Render each line of the listing below as one string in a JSON list, leaving out blank lines and pictures.

+ + + + +

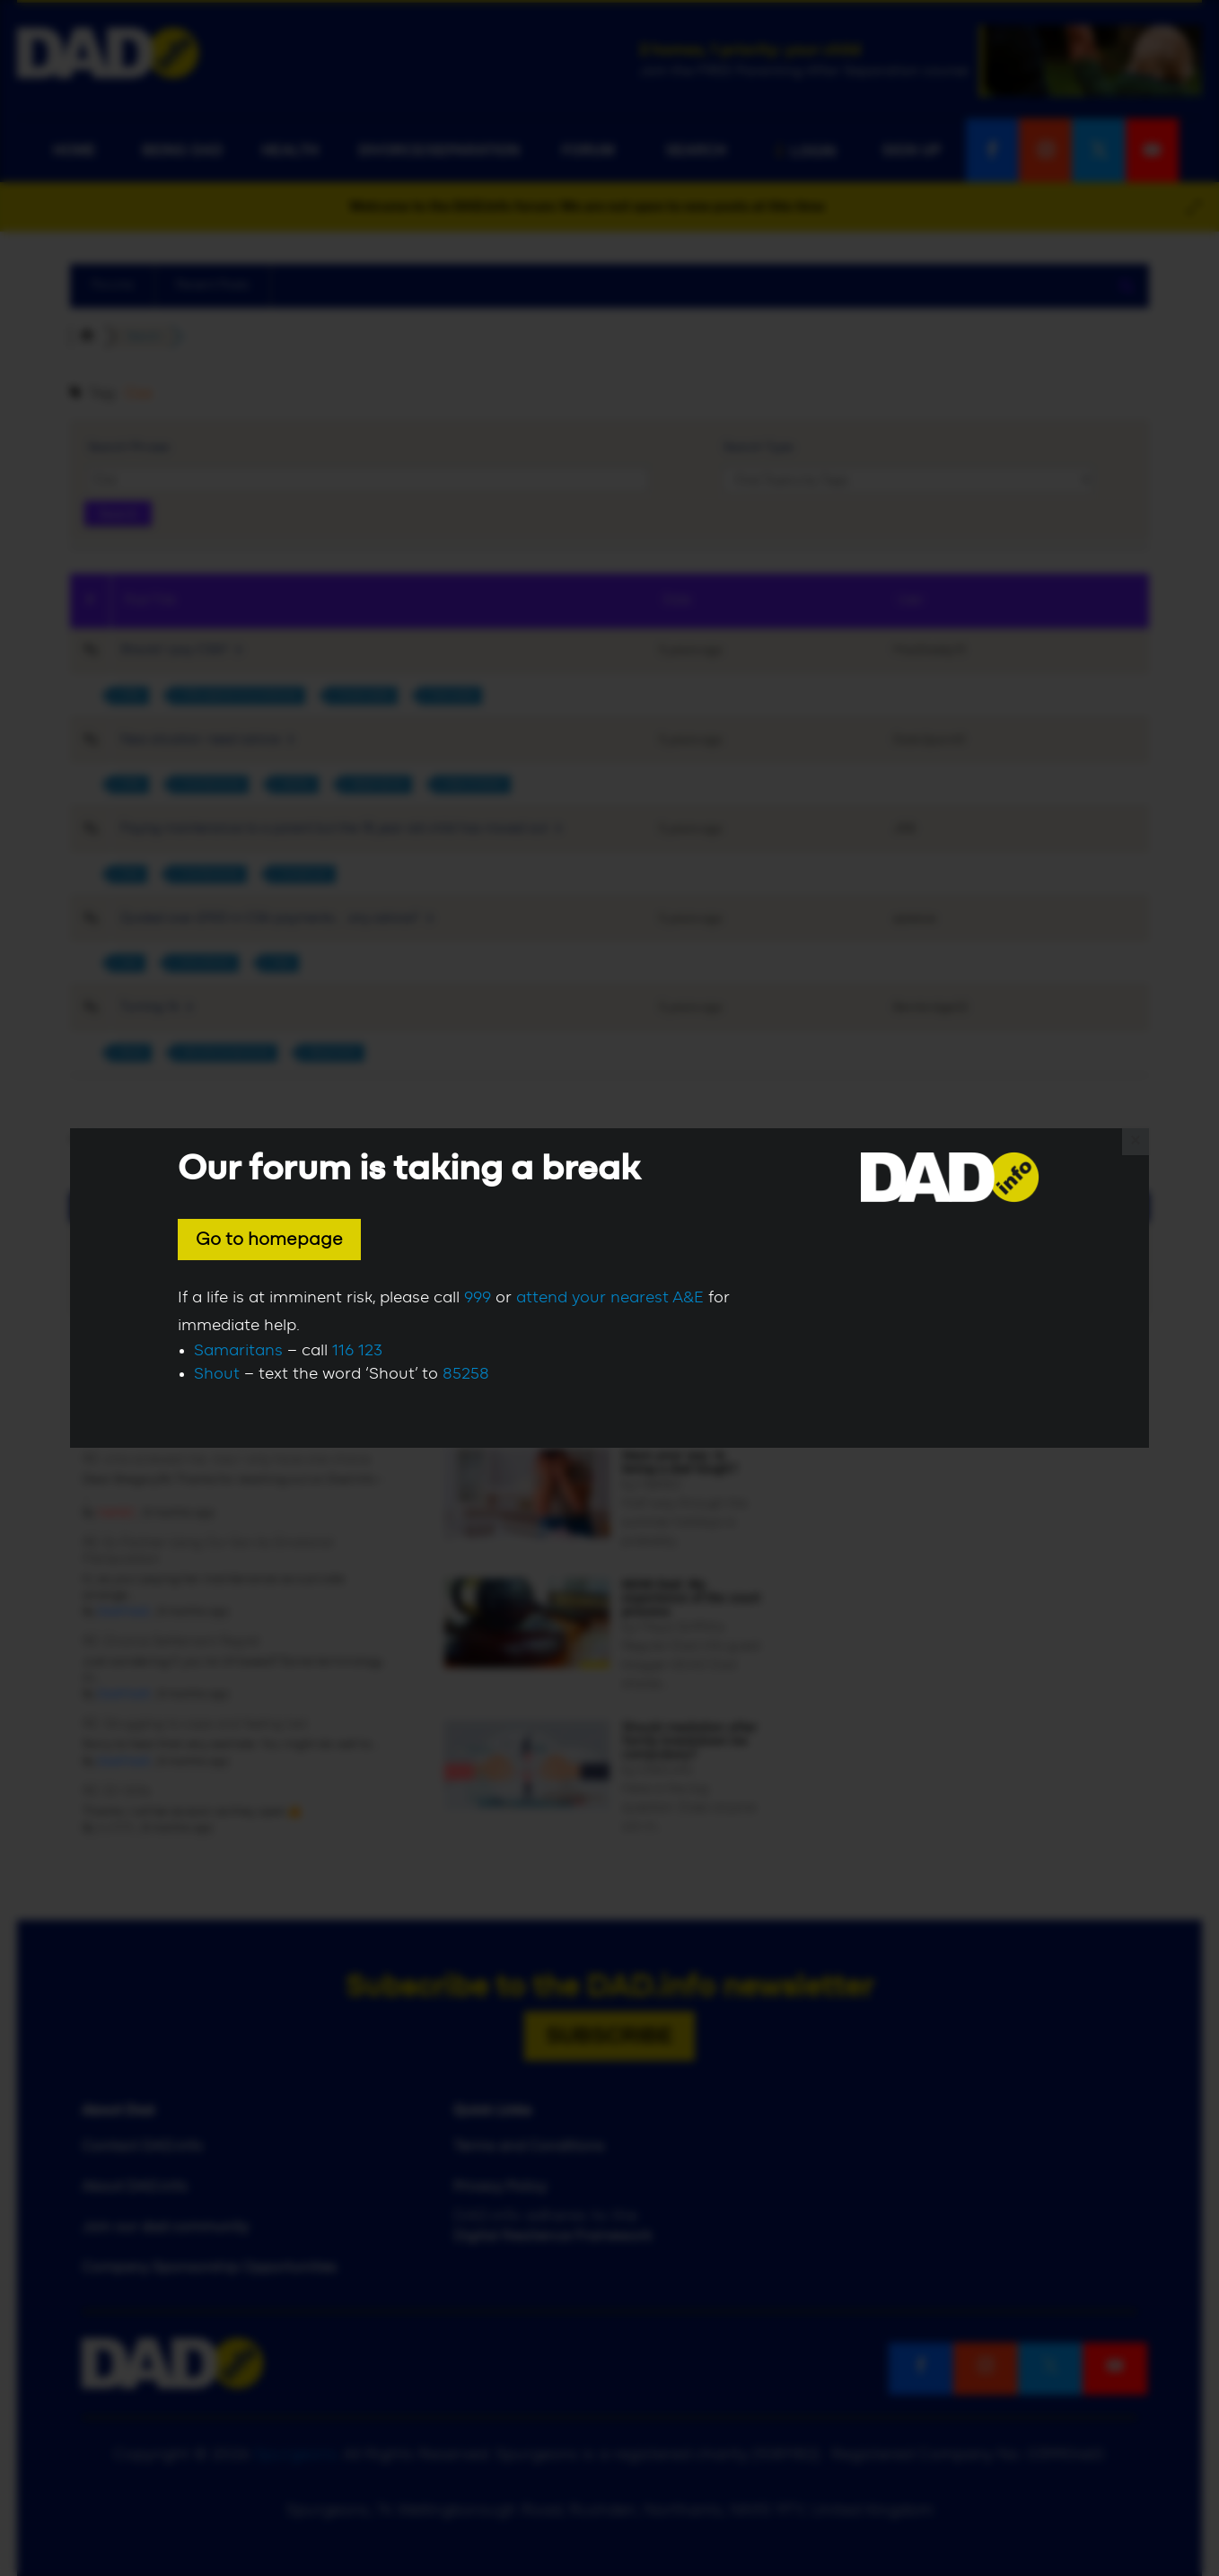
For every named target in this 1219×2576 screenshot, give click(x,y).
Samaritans (238, 1351)
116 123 (357, 1351)
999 (477, 1298)
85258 (466, 1374)
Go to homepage (269, 1240)
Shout (217, 1374)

+ + + + +

▶ Answer for the task
[
  "For every named target in this 1219×2576 screenshot, give click(x,y).",
  "Samaritans (238, 1351)",
  "116 123 (357, 1351)",
  "999 (477, 1298)",
  "85258 (466, 1374)",
  "Go to homepage (269, 1240)",
  "Shout (217, 1374)"
]